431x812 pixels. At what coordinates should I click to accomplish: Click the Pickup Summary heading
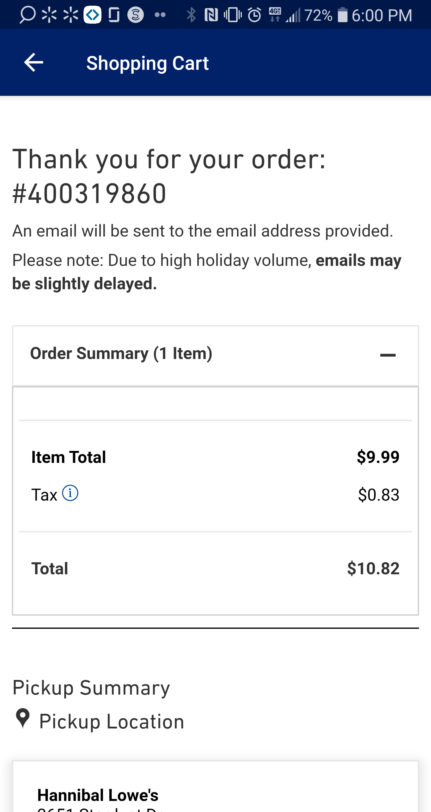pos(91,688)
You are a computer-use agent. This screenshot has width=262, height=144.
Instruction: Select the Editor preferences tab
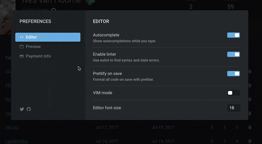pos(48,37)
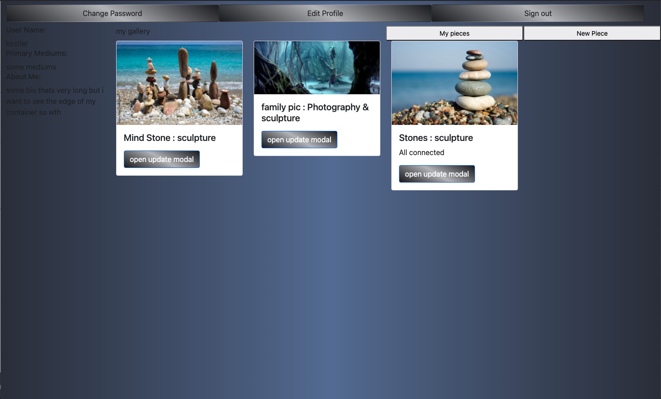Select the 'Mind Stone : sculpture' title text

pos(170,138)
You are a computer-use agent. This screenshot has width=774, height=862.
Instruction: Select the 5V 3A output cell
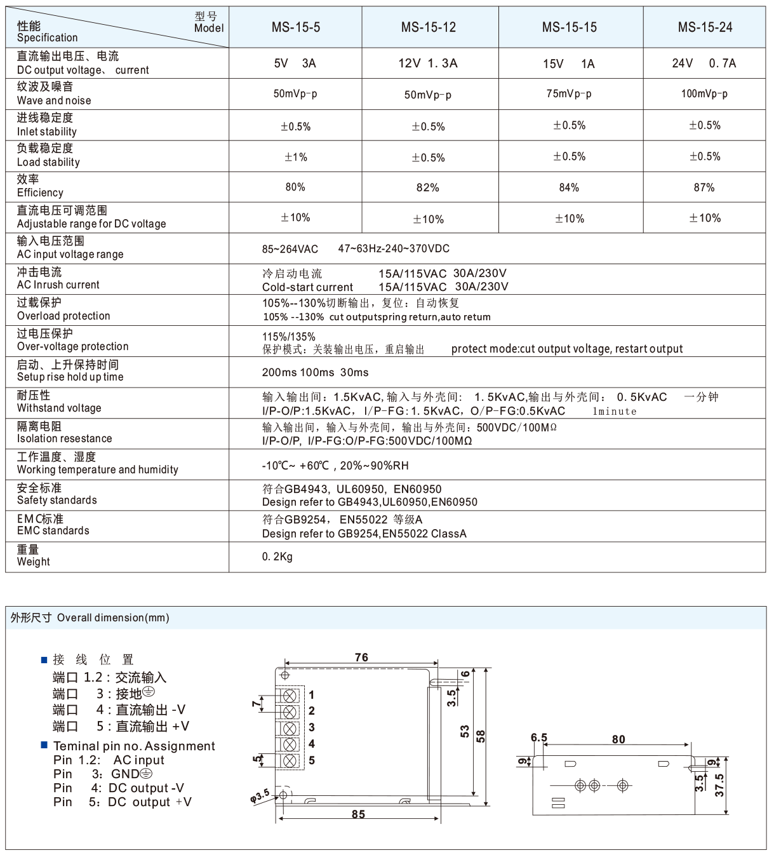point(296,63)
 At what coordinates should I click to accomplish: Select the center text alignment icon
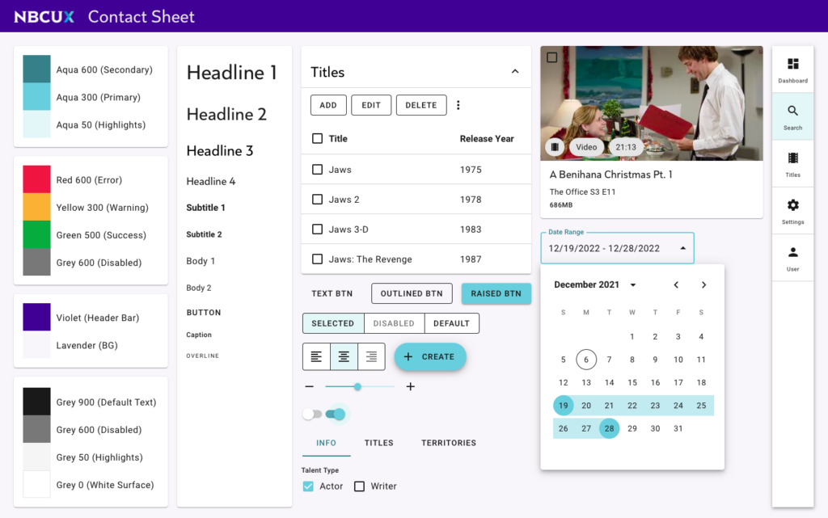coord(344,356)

==

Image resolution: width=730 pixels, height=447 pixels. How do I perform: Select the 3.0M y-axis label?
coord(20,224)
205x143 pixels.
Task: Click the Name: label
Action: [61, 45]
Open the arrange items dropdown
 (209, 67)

**Work request**
Bring together all lines in the records where the word "agent" is found.

**Answer section**
You are a computer-use agent. This screenshot has width=262, height=144.
You are a computer-use agent. This screenshot has width=774, height=862.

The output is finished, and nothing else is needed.